Task:
Update the lines below by changing "Grazing livestock" to "Dairy cattle", keeping everything else the same, and leave out the pictures.

********************

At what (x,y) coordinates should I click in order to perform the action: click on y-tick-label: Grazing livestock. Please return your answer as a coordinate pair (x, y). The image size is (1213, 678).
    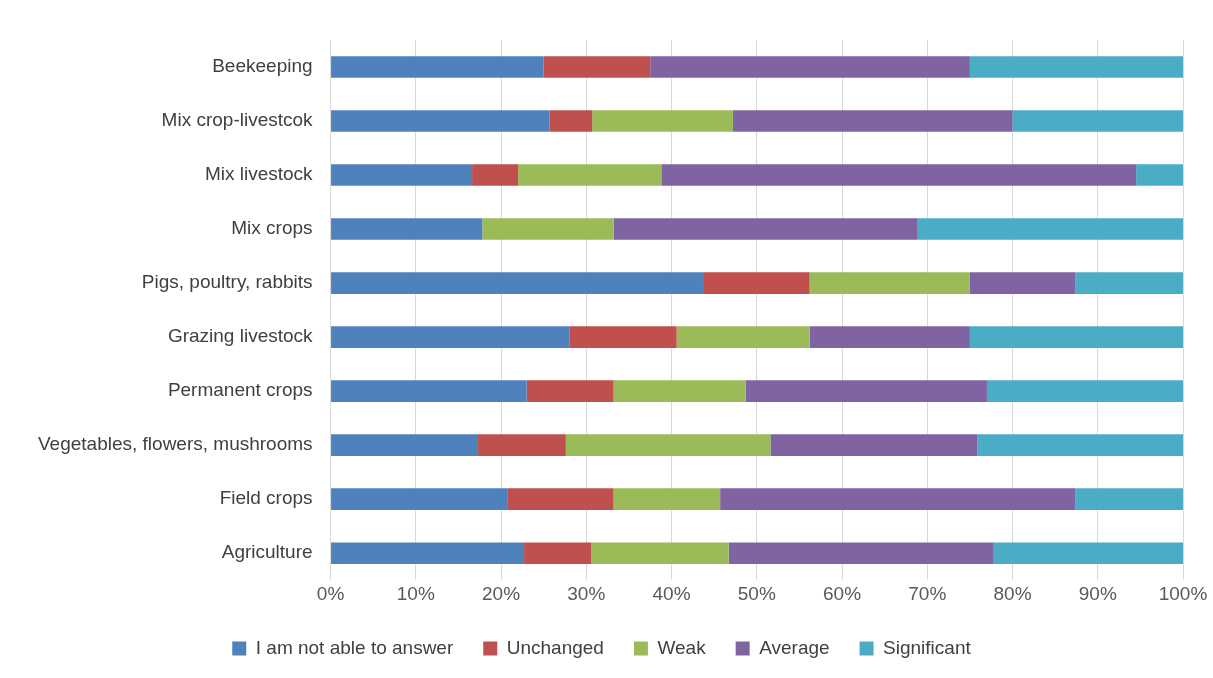
    Looking at the image, I should click on (240, 336).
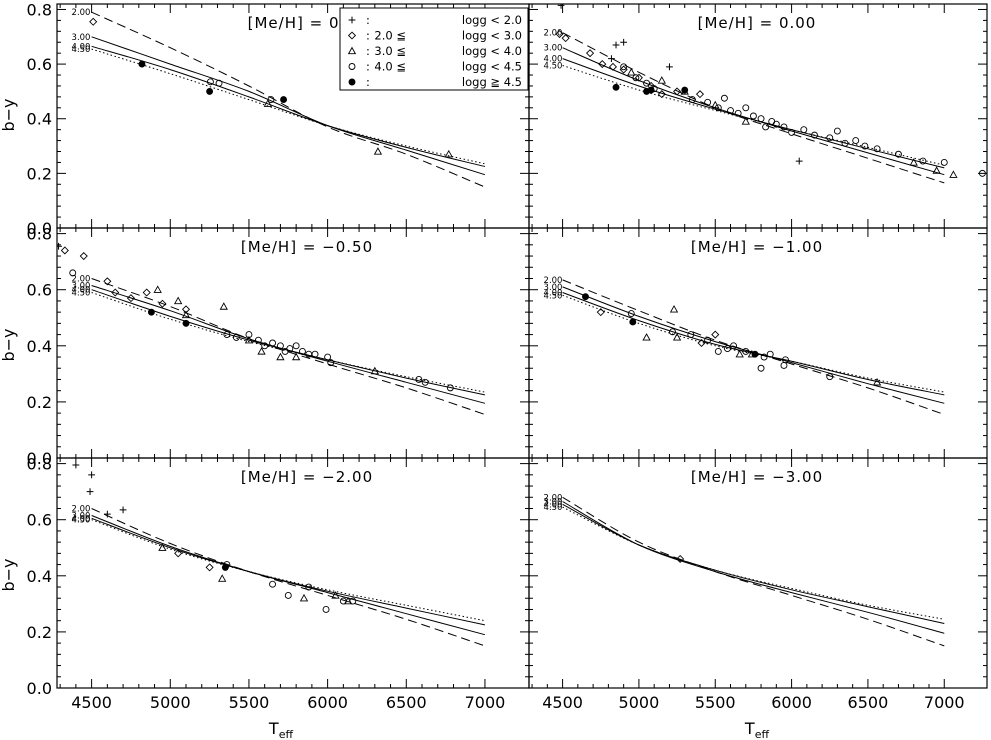 This screenshot has height=740, width=991. What do you see at coordinates (492, 51) in the screenshot?
I see `legend-condition: logg < 4.0` at bounding box center [492, 51].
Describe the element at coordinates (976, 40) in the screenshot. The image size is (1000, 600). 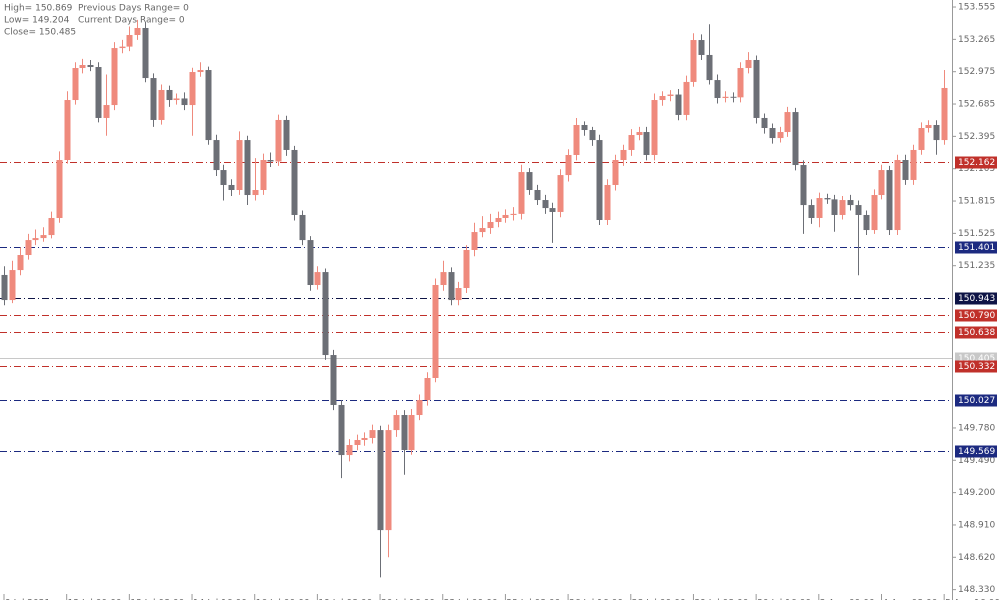
I see `y-tick-label: 153.265` at that location.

********************

Solution for this exercise:
At what (x,y) coordinates should I click in order to perform the action: click on y-tick-label: Dairy cattle. Please return your answer as a coordinate pair (x, y). The image size is (1213, 678).
    Looking at the image, I should click on (240, 336).
 This screenshot has height=740, width=991. What do you see at coordinates (492, 51) in the screenshot?
I see `legend-condition: logg < 4.0` at bounding box center [492, 51].
Describe the element at coordinates (976, 40) in the screenshot. The image size is (1000, 600). 
I see `y-tick-label: 153.265` at that location.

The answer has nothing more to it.